● **Instructions for the task**
Take each line of the records below that contains the string "computer" and copy it.

━━━ Material for this task

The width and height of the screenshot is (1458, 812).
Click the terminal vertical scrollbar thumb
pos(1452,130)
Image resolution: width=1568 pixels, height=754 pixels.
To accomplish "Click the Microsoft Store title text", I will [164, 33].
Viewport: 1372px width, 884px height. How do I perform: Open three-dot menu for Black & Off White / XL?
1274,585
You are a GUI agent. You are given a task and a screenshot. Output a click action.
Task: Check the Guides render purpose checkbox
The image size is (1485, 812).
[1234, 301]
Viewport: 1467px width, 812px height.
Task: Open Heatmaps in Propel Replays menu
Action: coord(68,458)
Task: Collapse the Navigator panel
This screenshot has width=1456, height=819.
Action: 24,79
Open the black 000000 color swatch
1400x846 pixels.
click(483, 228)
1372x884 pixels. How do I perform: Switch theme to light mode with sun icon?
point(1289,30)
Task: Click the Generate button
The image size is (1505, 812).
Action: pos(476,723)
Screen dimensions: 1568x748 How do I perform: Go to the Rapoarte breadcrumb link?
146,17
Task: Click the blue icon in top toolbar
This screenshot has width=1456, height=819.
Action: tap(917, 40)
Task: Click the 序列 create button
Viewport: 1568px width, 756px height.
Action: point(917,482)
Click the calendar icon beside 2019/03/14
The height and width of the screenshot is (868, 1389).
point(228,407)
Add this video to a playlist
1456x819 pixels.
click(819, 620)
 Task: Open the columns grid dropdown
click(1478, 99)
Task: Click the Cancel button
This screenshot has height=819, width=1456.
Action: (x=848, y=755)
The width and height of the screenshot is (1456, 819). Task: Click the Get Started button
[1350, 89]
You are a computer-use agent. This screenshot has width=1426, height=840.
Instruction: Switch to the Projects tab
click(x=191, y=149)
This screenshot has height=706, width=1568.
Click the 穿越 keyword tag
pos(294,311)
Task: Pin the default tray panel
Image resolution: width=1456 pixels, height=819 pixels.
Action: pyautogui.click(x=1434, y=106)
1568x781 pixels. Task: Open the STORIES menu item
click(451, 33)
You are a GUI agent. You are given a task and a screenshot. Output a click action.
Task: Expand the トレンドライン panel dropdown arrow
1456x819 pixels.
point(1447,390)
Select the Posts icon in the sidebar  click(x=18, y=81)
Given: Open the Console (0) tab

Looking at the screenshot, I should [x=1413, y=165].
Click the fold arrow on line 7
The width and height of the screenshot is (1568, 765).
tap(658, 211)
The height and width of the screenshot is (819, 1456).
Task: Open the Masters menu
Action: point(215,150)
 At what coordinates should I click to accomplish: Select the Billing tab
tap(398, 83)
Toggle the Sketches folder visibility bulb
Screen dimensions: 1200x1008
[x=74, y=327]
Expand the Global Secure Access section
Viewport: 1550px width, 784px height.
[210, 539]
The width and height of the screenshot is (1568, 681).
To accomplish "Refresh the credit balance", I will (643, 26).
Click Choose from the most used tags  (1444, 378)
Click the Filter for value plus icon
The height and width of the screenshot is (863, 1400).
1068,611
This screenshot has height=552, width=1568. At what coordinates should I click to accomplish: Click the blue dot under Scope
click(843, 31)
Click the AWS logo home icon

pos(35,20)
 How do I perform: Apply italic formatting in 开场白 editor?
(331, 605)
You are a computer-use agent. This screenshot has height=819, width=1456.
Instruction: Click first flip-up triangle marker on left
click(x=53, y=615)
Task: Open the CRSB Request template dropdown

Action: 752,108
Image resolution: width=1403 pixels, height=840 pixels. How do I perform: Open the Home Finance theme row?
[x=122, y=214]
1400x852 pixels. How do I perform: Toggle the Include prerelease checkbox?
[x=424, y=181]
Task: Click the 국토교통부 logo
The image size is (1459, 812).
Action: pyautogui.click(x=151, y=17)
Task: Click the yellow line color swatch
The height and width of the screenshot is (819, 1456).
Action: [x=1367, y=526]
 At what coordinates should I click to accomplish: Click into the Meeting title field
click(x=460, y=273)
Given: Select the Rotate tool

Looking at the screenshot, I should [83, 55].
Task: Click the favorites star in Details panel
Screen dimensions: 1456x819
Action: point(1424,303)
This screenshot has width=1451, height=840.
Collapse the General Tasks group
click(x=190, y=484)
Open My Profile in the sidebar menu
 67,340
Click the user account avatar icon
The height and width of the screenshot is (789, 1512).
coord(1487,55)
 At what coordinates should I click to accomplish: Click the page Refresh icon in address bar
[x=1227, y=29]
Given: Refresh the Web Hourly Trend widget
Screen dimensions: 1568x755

━━━━━━

● **Solved exercise**
You are a computer-use agent. This screenshot has width=1426, height=840.
You are a computer-use agent. This screenshot has height=819, width=1456.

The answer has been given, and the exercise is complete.